- WHAT THIS TASK INVOLVES
Could you copy exactly the line that contains "Task: Open the" and every line after it to the end of the records, and nothing more?
================
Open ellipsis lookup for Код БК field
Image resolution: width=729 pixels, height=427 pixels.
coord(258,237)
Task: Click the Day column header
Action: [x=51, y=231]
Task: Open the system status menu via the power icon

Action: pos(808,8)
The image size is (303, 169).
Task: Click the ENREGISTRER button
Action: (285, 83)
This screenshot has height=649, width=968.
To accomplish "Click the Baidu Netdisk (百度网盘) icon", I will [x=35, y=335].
================
- RESPONSE BELOW
Task: Open the system status menu via the power icon

Action: pos(808,8)
The image size is (303, 169).
Task: Click the ENREGISTRER button
Action: (285, 83)
This screenshot has height=649, width=968.
To accomplish "Click the Baidu Netdisk (百度网盘) icon", I will [x=35, y=335].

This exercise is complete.